• **Problem details**
Reproduce the closing part of the entries exactly: the line with "Image resolution: width=800" and all lines after it, ending with the last line, and nothing else.

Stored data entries
--- START ---

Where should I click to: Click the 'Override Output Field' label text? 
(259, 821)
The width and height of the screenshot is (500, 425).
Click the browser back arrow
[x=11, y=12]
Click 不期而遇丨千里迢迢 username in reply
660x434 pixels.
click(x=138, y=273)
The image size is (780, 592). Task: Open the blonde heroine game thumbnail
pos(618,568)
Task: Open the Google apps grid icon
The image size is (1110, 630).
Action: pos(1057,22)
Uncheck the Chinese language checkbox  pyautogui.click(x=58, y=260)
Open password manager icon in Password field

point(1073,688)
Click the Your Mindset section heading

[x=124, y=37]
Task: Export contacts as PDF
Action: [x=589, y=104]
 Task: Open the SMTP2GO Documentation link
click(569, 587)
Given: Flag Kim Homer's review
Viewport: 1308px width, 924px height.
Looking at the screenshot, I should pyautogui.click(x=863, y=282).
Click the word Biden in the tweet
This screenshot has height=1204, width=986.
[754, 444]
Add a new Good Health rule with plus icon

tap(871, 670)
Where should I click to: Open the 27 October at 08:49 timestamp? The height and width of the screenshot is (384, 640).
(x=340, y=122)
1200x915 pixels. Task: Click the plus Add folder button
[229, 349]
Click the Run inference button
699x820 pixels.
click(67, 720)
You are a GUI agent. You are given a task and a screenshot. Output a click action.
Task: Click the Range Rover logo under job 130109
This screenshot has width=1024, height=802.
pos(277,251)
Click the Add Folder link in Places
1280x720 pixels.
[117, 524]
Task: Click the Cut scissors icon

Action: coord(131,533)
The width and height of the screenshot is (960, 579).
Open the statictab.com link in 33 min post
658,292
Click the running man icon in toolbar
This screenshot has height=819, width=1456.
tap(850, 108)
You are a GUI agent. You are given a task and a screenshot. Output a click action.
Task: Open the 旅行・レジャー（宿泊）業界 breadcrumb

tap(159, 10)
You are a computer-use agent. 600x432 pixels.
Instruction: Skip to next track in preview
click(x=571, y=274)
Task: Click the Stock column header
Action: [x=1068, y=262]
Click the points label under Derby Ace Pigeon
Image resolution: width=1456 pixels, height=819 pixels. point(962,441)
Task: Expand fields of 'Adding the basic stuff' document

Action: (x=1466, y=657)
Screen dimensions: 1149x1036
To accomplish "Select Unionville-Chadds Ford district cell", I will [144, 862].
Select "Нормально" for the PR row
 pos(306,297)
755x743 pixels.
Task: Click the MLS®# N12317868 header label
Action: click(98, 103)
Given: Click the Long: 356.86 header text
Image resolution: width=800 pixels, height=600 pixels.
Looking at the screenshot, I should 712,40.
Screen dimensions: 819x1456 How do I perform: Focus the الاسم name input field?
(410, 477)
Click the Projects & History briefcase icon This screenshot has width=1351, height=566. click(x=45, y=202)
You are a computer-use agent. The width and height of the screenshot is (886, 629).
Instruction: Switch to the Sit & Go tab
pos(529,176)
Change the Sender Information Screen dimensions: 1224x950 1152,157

--- END ---

• **Answer section**
Image resolution: width=800 pixels, height=600 pixels.
Looking at the screenshot, I should 712,40.
Screen dimensions: 819x1456 How do I perform: Focus the الاسم name input field?
(410, 477)
Click the Projects & History briefcase icon This screenshot has width=1351, height=566. click(x=45, y=202)
You are a computer-use agent. The width and height of the screenshot is (886, 629).
Instruction: Switch to the Sit & Go tab
pos(529,176)
Change the Sender Information Screen dimensions: 1224x950 1152,157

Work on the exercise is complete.